In the past, too many school reform conversations have begun at the kindergarten door, but that is changing. We think it particularly noteworthy that the latest issue of the American Federation of Teachers (AFT) quarterly journal American Educator features two articles devoted preschool education. In their article “The Promise of Preschool,” NIEER Co-Directors Ellen Frede and Steve Barnett make the case that preschool programs have important academic and social benefits for middle-income children as well as more disadvantaged kids and that if high-quality preschool were offered to all children, the benefits would far outweigh the costs.

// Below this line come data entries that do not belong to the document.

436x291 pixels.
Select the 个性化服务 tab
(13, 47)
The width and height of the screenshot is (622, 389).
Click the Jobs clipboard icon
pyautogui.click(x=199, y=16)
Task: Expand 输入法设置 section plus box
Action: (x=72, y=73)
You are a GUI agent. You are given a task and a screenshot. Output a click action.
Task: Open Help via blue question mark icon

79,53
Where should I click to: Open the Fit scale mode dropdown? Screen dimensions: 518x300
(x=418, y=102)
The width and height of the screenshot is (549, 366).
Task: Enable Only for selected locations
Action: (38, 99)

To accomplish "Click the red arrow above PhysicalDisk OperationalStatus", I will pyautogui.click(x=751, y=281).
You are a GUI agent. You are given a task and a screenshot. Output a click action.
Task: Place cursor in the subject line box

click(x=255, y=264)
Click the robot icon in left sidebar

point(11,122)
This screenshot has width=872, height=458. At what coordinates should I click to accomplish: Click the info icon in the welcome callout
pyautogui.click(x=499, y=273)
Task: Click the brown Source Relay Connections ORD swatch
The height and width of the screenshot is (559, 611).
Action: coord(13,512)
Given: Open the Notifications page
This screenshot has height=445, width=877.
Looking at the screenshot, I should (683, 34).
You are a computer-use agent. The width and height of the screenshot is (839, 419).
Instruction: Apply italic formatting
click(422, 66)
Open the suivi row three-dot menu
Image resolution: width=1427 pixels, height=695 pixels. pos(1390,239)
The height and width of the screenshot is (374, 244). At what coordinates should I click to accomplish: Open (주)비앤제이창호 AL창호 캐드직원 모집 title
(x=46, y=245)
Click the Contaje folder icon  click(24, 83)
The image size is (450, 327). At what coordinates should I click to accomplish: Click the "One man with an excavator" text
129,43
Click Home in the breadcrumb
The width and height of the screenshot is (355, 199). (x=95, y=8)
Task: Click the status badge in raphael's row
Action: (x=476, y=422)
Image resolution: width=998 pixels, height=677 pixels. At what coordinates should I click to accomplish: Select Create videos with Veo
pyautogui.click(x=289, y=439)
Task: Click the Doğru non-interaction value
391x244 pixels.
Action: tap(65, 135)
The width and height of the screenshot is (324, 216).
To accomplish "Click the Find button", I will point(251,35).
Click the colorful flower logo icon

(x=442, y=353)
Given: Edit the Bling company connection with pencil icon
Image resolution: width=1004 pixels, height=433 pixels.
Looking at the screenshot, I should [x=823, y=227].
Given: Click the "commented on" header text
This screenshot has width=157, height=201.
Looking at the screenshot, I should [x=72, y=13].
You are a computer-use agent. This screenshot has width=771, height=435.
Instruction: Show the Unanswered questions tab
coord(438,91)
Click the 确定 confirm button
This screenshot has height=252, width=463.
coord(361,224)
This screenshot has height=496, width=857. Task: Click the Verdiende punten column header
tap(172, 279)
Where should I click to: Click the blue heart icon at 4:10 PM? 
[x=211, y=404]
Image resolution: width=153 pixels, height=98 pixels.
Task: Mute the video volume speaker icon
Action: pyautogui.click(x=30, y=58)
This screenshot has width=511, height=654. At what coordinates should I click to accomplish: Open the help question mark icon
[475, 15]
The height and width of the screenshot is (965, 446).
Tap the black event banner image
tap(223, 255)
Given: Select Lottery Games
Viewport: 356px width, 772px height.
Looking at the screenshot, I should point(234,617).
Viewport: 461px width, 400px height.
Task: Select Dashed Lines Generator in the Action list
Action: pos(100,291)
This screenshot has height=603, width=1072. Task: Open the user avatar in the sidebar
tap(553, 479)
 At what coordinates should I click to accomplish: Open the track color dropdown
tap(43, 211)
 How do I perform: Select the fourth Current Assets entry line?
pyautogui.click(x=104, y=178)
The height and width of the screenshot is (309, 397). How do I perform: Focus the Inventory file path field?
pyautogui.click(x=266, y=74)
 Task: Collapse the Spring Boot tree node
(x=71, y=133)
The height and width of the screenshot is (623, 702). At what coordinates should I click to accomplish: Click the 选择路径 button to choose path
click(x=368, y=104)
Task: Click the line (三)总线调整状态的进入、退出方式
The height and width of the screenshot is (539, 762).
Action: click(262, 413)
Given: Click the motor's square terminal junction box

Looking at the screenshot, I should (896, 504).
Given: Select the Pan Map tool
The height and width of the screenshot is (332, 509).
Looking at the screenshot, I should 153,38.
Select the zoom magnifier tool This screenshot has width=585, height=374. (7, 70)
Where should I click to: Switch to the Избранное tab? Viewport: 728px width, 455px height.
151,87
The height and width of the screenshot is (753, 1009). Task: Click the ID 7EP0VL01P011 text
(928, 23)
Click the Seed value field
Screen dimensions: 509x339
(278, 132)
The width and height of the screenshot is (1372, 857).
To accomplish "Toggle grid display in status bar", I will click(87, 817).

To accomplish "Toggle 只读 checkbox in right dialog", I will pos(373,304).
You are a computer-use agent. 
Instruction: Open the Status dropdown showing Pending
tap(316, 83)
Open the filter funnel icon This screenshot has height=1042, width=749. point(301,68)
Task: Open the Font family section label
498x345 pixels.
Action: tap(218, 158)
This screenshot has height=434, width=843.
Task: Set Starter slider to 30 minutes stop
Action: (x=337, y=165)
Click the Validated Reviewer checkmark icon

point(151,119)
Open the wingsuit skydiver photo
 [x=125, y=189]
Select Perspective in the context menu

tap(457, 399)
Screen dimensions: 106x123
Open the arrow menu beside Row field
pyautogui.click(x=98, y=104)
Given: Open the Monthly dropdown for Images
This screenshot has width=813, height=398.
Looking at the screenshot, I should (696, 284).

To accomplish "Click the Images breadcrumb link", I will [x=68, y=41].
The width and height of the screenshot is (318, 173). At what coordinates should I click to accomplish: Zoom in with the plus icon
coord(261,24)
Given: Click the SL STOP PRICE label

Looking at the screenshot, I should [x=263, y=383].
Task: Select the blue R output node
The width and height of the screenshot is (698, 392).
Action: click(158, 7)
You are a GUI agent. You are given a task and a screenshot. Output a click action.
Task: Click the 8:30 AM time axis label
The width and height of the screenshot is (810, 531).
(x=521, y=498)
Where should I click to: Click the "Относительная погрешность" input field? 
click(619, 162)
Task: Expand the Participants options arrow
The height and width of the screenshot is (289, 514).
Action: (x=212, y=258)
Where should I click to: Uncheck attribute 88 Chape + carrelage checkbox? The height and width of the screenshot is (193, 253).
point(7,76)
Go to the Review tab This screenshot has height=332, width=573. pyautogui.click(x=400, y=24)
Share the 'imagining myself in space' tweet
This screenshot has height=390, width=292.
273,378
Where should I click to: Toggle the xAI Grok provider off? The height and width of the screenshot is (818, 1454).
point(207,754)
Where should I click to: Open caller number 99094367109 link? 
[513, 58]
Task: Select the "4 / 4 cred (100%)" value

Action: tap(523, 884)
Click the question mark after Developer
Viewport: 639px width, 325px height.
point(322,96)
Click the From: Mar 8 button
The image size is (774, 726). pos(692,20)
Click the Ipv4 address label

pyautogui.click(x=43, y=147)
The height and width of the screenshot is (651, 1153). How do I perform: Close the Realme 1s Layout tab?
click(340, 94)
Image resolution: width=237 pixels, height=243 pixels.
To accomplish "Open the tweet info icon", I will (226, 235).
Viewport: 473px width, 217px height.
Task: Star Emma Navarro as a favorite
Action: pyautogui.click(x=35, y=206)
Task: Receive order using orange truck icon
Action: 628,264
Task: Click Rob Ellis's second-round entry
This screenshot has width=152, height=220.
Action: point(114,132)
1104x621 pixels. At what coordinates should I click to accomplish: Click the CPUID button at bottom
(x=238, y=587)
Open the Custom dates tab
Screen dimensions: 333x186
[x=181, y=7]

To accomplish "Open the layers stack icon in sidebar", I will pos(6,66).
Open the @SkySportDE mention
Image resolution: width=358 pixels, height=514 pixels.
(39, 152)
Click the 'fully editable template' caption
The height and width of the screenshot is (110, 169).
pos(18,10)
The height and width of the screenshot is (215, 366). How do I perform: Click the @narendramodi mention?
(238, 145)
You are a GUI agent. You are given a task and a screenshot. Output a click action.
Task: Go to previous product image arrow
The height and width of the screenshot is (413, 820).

American Educator assistant editor Jennifer Dubin follows up with an excellent companion piece that hones in on the ingredients that spell success at the Ignacio Cruz Early Childhood Center in Perth Amboy, New Jersey.


  1. Linda Horner on

    I so agree that preschool education is vital to a child’s success in the future endeavors. Between the two articles I must respectfully disagree with a few ideas and statements.
    1) Preschools serve 3 & 4 yr. olds– I think it is great disservice to leave out the 5 yr. olds for whom the ‘light bulb’ has not come on. Just because a child has met the age requirement of kindergarten doesn’t mean they are ready for kindergarten. This often leaves some children with a year of NO structured education. It brings into question how much they ‘lose’ over that year.
    2) Private programs are mostly lower quality than public programs (such as schools, Head start, etc.) There is no doubt that private programs have a bigger challenge since they often don’t qualify for grants and monetary help. They have to be self sufficient. There are, however a number of public programs that are not top quality and are taking advantage of the funds they are given to recruit families of higher class to improve the image of their programs. While their purpose is to provide education for the most needy, many needy families are left in the dust.
    3) ALL children should have the opportunity for a preschool education. Yes, all children should. What I think legislators fail to realize is that every place in the country is not as big as New York City, Chicago, Denver, or even Omaha. There are some small communities with fewer than 5000 or even 3000 people. When the public programs take over the preschool education, it destroys the existing private programs and also greatly impacts the child cares as well. More research before doing this in each community needs to occur. It would make more sense to channel the money to the quality existing private programs.
    Every child should receive quality preschool education, but the private and public programs need to work together.

  2. I am a private academic center. I have sacrificed profit in exchange for a quality education program starting at the age of 12months-5 years old. I really think that more money should be channeled into the private sector of those center that meet and exceed academic standards. My center prepares children for kindergarten by taking the kindergarten standards of the local district and I prepare curriculum according to age and skill. When a child master a skill we move on. All of my 3-5 learn to read before entering kindergarten which puts them at an advantage. They already know order and are well disciplined in learning time and still have fun. A lot of my children are english learners and they excel as well. I believe pre-K is for all kids unless a parent is homeschooling and that with patience and structure that all kids can learn and excel. Also it is not fair that class or money determines who gets a quality pre-education, they all need it.